Aim of the exercise ->
The output consists only of the lines from the one with "How do I perform: Click" through the end of the records, each printed exactly, and contains no pictures.

Extracted entries Block Start

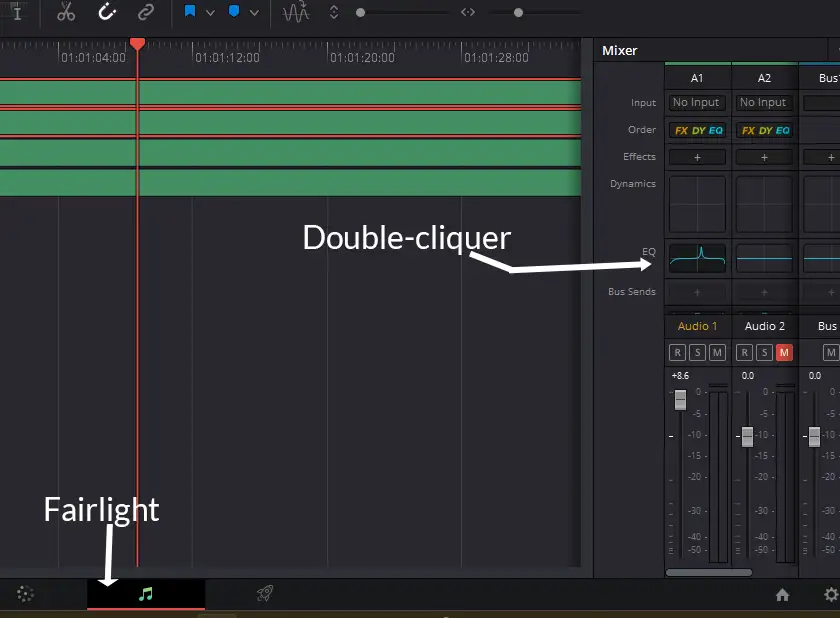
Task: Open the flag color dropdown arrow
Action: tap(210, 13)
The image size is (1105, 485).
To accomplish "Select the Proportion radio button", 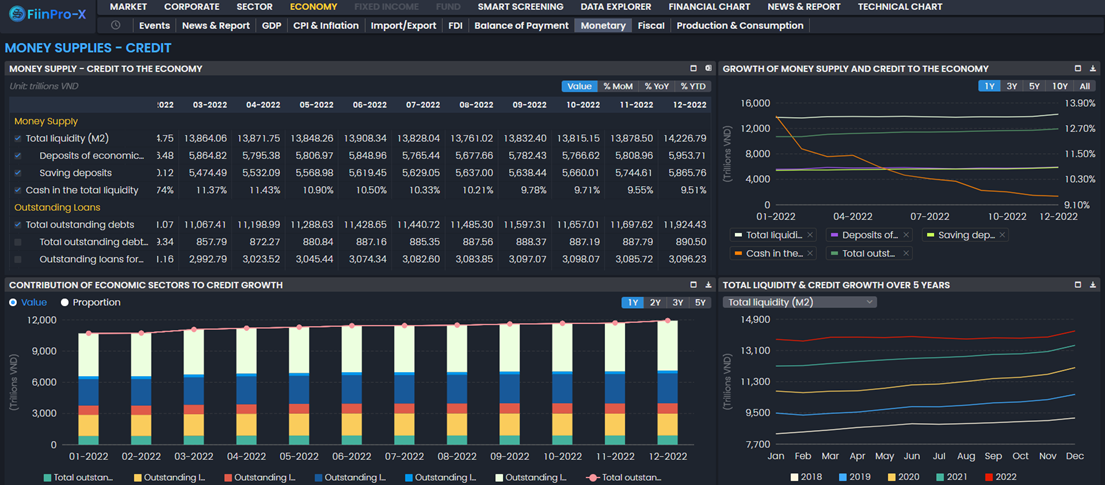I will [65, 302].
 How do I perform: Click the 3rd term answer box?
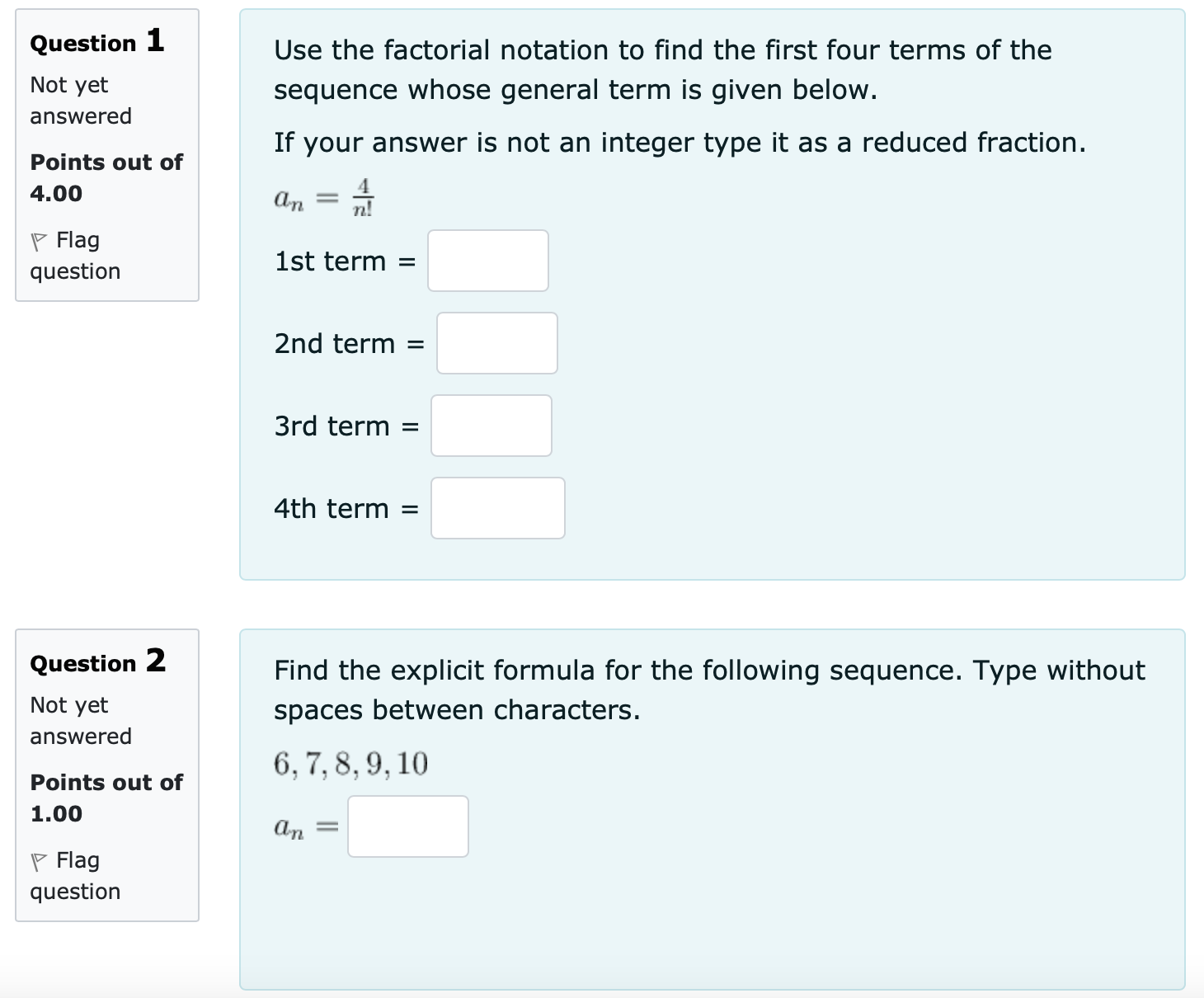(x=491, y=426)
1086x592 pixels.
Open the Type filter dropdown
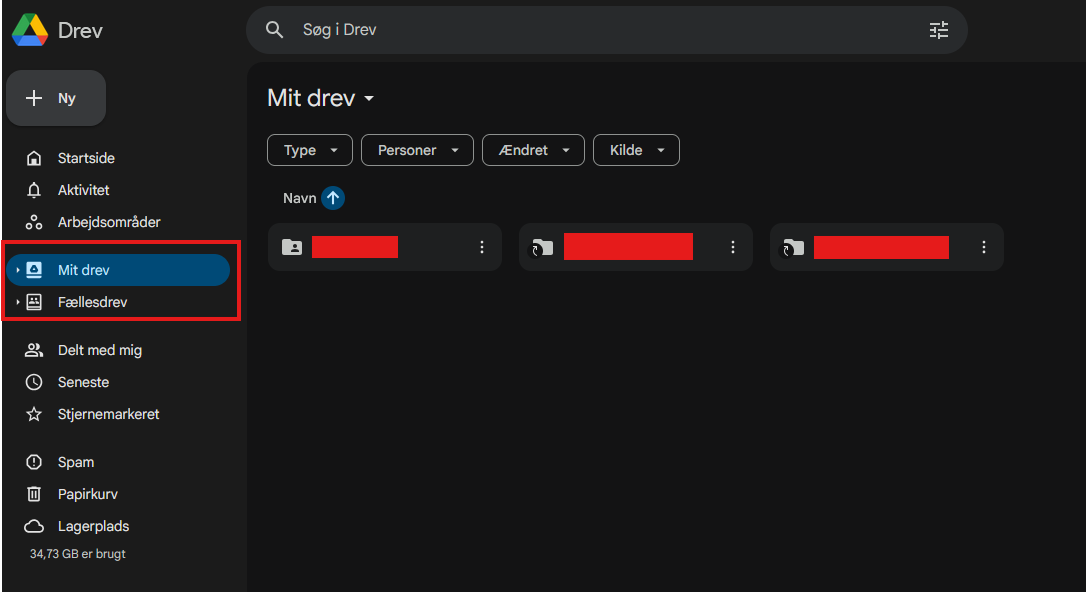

Extracted entries Block End

Your response ->
 How do I perform: Click the 3rd term answer box?
(x=491, y=426)
1086x592 pixels.
Open the Type filter dropdown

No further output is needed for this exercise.